◆ SHORT TASK
Write out the lines below, unchanged, from the line containing "Viewport: 1162px width, 1036px" through the last line.

◆ Entries on finding words and elements
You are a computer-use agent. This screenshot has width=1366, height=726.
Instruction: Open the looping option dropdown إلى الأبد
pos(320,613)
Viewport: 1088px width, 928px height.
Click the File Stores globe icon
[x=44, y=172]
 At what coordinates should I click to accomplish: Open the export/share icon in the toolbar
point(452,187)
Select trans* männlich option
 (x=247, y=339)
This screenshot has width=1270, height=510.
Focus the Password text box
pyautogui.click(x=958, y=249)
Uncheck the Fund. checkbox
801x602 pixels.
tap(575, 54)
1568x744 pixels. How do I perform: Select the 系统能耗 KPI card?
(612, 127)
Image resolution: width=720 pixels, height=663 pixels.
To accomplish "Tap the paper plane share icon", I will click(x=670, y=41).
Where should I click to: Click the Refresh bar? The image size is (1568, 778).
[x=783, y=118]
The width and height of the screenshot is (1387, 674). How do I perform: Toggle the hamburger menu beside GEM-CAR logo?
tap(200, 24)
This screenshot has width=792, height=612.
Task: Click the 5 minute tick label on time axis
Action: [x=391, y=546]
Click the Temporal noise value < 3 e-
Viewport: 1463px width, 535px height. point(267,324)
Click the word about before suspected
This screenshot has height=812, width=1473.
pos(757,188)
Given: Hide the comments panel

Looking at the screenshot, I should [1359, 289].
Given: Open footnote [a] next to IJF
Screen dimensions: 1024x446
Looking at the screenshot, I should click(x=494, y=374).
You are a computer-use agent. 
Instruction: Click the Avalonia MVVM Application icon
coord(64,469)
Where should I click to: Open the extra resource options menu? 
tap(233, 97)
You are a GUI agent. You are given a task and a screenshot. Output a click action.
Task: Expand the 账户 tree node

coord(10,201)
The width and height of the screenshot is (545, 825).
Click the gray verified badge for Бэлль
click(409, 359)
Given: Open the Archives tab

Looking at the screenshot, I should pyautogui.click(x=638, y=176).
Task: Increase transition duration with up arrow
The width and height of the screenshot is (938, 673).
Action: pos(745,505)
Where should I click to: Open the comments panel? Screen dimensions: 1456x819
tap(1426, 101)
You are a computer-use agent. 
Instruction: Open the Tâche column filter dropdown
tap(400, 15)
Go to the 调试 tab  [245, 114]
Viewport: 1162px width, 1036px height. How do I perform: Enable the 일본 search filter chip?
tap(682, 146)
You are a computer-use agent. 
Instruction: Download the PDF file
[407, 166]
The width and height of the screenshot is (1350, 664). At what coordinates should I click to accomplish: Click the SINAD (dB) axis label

◆ ANSWER FOR THE TASK
Viewport: 1162px width, 1036px height. How do I perform: Enable the 일본 search filter chip?
tap(682, 146)
You are a computer-use agent. 
Instruction: Download the PDF file
[407, 166]
The width and height of the screenshot is (1350, 664). At what coordinates should I click to accomplish: Click the SINAD (dB) axis label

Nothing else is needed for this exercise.